Alıştırma Yönergesi =>
"Given: Skip forward 10 seconds" geçen satırdan "click(44, 93)" geçen satıra kadar her şeyi, "Instruction" yerine "Command" koyup geri kalanını değiştirmeden yeniden yazın. Resimleri yanıta eklemeyin.

Verilen Girdiler =>
□ □ □ □

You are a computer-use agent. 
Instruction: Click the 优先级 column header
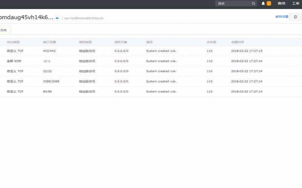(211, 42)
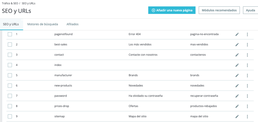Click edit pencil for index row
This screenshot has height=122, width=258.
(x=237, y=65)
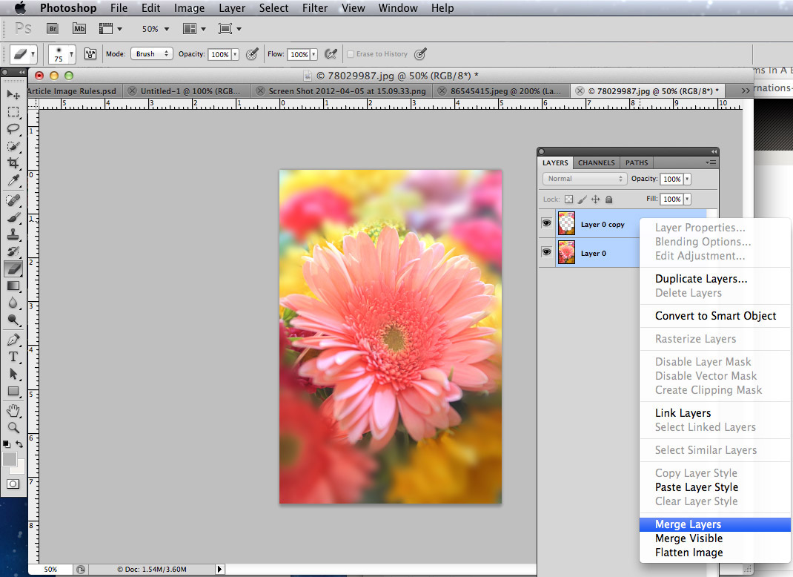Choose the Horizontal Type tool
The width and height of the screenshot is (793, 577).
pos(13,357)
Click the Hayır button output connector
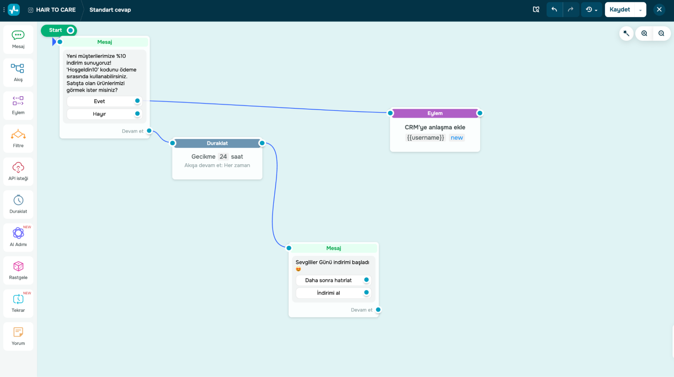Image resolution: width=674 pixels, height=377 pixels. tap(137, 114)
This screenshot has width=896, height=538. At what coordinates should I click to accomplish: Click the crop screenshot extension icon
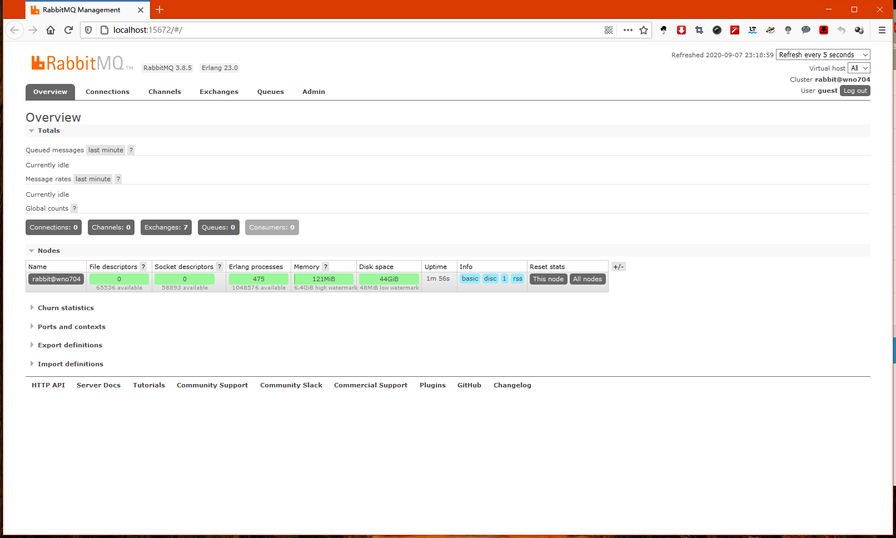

□ □ □ □

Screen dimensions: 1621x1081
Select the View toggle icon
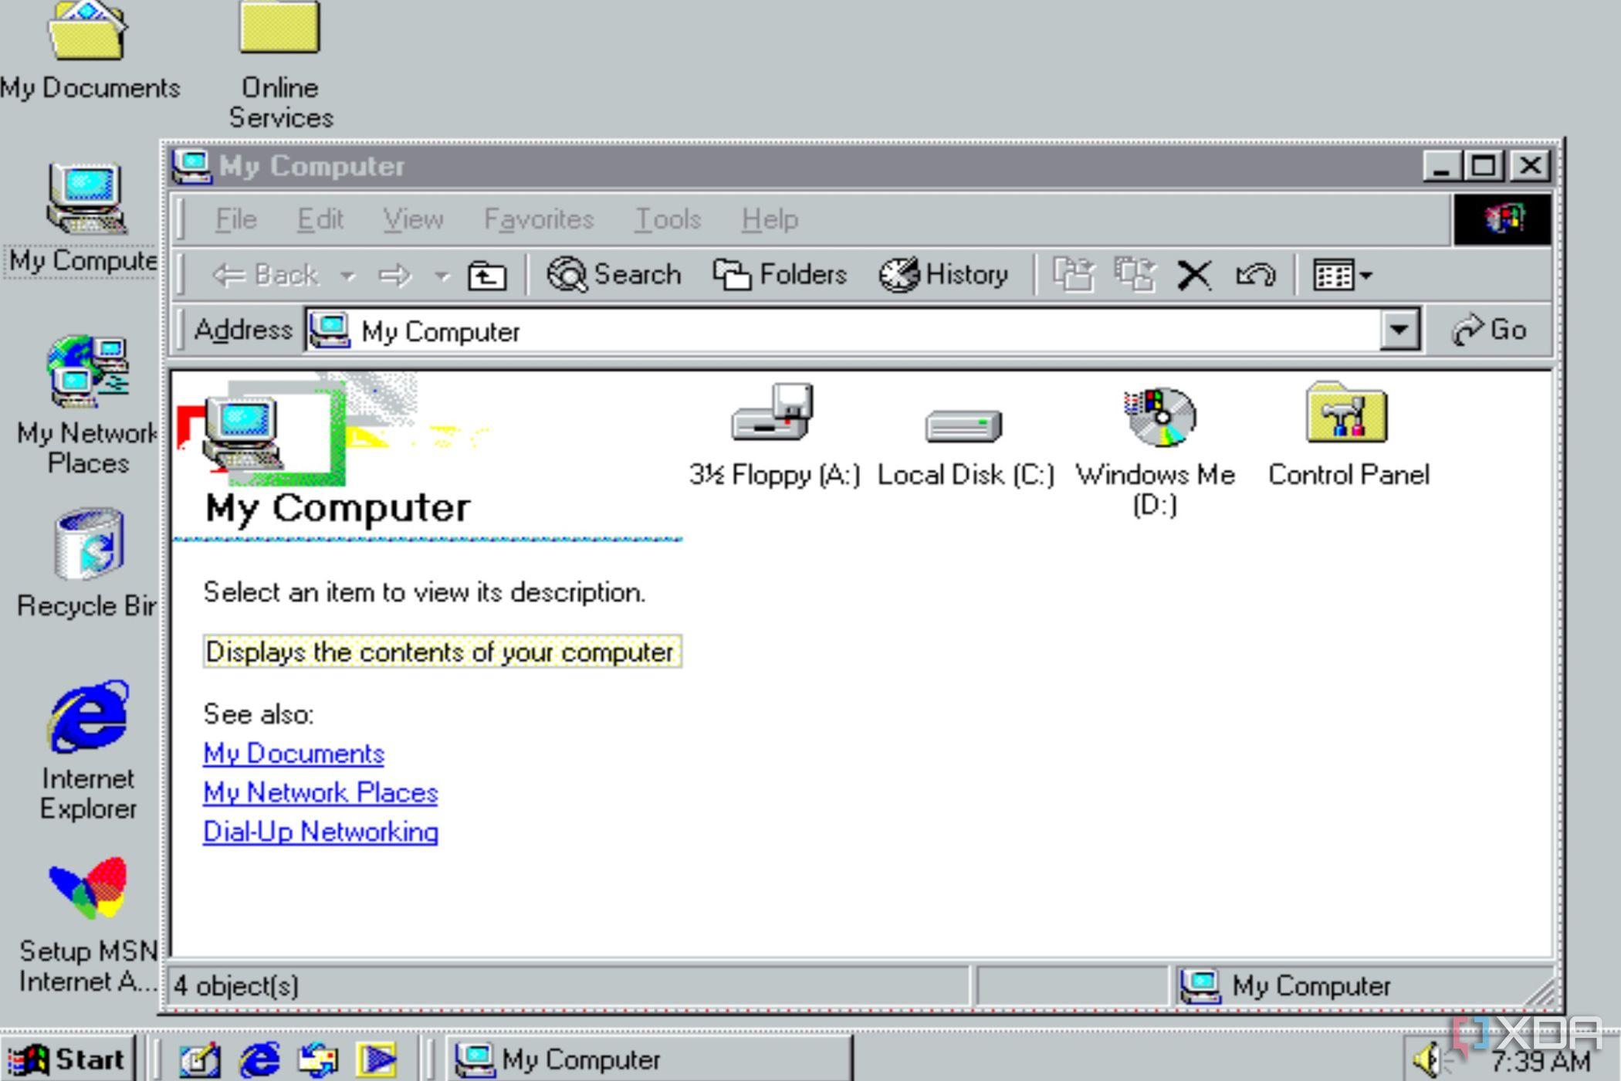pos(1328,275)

□ □ □ □

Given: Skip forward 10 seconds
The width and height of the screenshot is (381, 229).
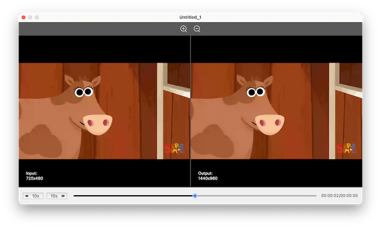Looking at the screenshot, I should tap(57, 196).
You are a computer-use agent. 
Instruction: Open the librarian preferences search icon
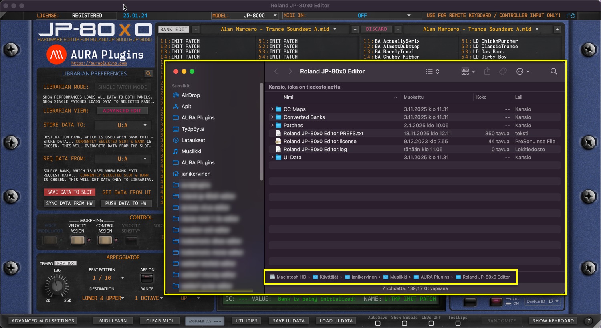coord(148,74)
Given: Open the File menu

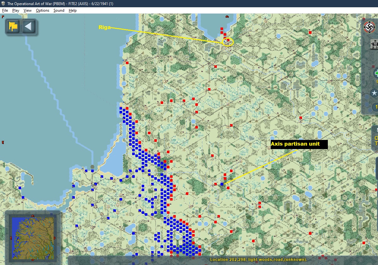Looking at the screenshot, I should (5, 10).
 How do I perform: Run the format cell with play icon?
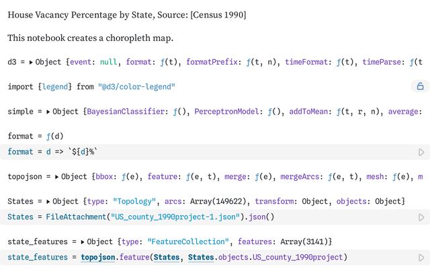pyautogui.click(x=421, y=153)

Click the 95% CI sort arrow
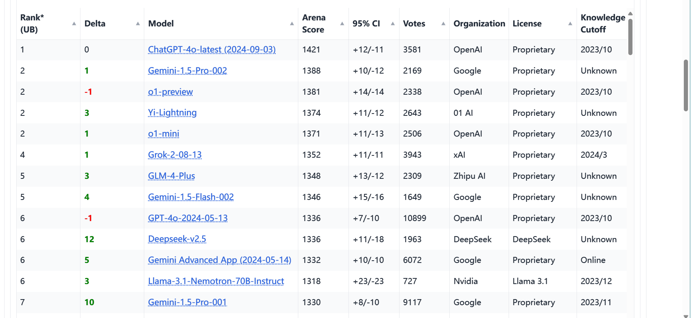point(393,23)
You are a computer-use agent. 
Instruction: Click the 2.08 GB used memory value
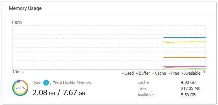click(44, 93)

□ □ □ □

Yanıt =>
Given: Skip forward 10 seconds
The width and height of the screenshot is (381, 229).
Looking at the screenshot, I should tap(57, 196).
You are a computer-use agent. 
Command: Open the librarian preferences search icon
coord(148,74)
Given: Open the File menu

Looking at the screenshot, I should (5, 10).
 How do I perform: Run the format cell with play icon?
pyautogui.click(x=421, y=153)

Click the 95% CI sort arrow
point(393,23)
You are a computer-use agent. 
Command: Click the 2.08 GB used memory value
click(44, 93)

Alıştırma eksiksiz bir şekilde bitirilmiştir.